Glorious

Glorious - How do you uniquely bear the image of the Divine?

"What can be more a man’s own than this new name which even in eternity remains a secret between God and him?  And what shall we take this secrecy to mean? Surely, that each of the redeemed shall forever know and praise some one aspect of the divine beauty better than any other creature can.

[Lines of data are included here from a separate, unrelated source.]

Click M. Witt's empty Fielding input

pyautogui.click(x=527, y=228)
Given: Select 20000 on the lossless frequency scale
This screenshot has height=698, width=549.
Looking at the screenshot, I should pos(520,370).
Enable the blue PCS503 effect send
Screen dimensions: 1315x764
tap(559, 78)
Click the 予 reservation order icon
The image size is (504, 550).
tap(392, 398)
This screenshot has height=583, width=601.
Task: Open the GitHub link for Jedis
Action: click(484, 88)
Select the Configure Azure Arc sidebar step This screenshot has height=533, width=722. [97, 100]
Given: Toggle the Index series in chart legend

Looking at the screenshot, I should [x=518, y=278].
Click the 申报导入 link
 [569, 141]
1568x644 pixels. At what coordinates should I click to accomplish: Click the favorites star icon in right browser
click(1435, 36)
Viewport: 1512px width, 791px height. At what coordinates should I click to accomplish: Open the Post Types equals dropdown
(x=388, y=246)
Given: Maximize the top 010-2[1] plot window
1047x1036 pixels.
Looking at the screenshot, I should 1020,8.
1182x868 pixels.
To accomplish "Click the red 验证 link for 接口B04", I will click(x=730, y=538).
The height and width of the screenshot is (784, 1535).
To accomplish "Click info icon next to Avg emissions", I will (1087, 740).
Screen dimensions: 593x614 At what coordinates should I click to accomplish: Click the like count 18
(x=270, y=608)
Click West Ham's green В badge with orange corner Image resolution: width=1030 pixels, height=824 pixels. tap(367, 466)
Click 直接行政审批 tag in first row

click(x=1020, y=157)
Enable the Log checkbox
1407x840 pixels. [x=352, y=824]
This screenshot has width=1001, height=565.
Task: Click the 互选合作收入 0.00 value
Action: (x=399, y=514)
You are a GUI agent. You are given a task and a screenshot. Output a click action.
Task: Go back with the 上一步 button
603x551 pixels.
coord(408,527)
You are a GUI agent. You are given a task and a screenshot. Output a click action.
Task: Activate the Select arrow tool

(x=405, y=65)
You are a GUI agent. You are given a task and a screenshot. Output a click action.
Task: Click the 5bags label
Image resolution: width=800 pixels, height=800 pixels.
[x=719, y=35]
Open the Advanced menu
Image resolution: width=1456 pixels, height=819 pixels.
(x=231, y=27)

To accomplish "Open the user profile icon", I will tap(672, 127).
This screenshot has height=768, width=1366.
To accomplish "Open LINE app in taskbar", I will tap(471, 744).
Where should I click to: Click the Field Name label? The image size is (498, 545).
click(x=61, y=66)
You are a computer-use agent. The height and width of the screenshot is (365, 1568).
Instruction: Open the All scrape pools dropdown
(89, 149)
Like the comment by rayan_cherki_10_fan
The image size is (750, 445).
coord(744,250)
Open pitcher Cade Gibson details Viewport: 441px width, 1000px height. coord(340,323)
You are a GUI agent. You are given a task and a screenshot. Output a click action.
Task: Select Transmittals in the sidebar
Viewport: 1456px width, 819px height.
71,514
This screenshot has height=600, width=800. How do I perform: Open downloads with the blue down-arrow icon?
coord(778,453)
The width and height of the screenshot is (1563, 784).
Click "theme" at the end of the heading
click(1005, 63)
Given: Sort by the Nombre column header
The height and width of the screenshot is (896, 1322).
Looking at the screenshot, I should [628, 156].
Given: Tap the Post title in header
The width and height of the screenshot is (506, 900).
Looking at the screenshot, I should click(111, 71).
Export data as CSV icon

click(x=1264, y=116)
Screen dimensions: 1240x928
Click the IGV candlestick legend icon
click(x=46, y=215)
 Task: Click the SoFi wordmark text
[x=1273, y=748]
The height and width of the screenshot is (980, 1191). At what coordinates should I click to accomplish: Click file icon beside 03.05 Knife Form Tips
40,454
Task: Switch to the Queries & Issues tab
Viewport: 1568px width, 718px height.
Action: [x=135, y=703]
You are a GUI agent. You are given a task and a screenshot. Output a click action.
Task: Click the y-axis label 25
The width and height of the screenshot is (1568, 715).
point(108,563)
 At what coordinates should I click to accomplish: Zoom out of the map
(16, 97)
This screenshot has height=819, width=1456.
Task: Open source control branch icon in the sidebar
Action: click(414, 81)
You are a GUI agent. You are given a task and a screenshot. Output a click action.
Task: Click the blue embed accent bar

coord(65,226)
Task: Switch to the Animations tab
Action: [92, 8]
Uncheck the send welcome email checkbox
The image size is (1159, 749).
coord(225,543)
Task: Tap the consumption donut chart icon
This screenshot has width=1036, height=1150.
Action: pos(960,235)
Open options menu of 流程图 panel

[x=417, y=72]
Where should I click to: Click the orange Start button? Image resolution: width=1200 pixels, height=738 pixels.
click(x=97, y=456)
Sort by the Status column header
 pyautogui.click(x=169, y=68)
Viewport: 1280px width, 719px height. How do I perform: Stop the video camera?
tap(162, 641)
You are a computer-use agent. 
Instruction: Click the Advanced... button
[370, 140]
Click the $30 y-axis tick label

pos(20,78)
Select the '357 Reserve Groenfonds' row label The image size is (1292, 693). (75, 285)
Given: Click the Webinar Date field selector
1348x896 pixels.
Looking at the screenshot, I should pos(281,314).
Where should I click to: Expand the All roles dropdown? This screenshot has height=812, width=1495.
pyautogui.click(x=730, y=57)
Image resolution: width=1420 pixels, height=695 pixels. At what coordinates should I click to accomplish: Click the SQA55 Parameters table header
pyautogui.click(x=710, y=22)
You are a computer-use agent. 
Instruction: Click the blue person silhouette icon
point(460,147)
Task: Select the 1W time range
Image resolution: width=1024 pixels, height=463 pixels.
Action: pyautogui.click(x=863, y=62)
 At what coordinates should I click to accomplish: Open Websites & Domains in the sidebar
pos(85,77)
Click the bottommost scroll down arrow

Why else were individuals created, but that God, loving all infinitely, should love each differently?"     -C.S. Lewis

During a recent vacation to Colorado, I fulfilled a lifelong dream… crossed one of those things off my shrinking bucket list.  On the day that Young Life’s Trailwest Ranch was waiting to receive hundreds of visitors from dozens of families, they invited me to speak to their army of volunteers and staff. 

I spent some time in a coffee shop in Buena Vista trying to capture my thoughts and ideas.  Typically, my heart lands on reminding people, like C.S. does above, that they have something profound and amazing about them that uniquely reflects the Creator in a way that no one else can.

Understanding that has changed the way I view every other person:

  • It is the perspective I have fought to keep with the people I have led.
  • It is the treasure I mine for in even chance encounter with strangers.
  • It is the deepest and truest understanding I have about each of my children.

Living into this idea even changed the way I tuck each of them in to bed.

We talk about the things they shouldn’t have done.

Talk about the unique way they reflect the glory of the divine.

Remind them that what they’ve done isn’t who they are.

There is so much I now understand in raising our second three of six, that I wished I had known with the first batch.  They weren’t tucked in this way.  They were mostly told that they were loved, but that they did bad and needed to do better.  

I wish I could have focused more on the joy Emily found in playing
in the mud than the mess that it made and the nightgown it ruined.

But I’m making up for lost time.

One of the most redemptive parts of getting to speak to Trailwest on this occasion was that five of my children, a son-in-law, and my precious wife were sitting in the crowd.  When I introduced them before the talk I gave, I told everyone what is truest about all of them.  I told everyone how I knew that each of them uniquely carried the glory of their Creator.  I told them how each of them changed my life by how I encounter the divine in them.

As I scratch out these thoughts and ideas in a coffee shop, I am surrounded by a dozen or so folks, I wonder which unique and glorious aspect of the Divine they each possess.  I wonder if they know what it is.

I wonder if someone regularly reminds them.

I wonder if they see it as the truest thing about them when they look in a mirror.

  • How do you uniquely bear the image of the Divine?
  • Do you know the same about those you love and lead?
  • How much would your perception of them change if you knew?
  • How much would their lives change if you told them?